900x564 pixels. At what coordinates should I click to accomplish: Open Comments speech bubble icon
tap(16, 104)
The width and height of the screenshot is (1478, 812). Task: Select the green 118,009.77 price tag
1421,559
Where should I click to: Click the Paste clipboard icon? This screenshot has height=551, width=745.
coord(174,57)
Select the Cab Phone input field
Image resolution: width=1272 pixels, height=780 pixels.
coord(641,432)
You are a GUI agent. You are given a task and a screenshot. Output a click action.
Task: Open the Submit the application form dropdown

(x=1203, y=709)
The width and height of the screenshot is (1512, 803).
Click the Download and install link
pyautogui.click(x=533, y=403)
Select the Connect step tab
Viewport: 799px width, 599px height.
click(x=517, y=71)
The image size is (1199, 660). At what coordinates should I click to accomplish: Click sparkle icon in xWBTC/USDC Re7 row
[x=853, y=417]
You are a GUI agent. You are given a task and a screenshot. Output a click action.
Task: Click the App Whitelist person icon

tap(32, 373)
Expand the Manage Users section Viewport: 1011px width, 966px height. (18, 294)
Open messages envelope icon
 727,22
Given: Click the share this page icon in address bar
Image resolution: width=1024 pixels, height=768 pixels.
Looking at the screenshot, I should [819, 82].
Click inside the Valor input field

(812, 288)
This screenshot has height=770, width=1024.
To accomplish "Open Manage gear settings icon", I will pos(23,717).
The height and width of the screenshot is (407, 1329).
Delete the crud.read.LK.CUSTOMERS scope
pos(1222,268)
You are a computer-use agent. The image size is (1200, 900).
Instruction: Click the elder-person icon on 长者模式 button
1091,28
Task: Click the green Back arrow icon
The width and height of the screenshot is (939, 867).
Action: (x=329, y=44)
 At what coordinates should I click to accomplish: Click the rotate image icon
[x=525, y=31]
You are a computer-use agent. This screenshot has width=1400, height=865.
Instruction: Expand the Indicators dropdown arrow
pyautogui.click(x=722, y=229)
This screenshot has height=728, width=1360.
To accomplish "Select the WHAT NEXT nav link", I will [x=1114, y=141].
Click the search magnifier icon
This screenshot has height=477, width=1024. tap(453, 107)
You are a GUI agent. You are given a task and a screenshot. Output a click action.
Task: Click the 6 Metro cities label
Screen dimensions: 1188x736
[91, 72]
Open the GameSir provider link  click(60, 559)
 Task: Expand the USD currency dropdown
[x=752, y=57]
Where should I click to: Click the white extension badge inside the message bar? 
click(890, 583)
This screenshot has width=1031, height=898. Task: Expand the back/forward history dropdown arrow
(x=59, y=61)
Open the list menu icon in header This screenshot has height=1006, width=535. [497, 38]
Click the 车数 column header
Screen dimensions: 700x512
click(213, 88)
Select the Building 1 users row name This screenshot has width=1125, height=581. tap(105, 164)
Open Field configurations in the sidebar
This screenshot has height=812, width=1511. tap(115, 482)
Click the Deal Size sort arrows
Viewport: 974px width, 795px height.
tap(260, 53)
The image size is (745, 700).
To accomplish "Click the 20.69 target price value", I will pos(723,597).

◇ ◇ ◇ ◇ ◇

EXERCISE GOAL: The answer should be nothing but the number of lines in this data that include "computer".

TASK OUTPUT: 2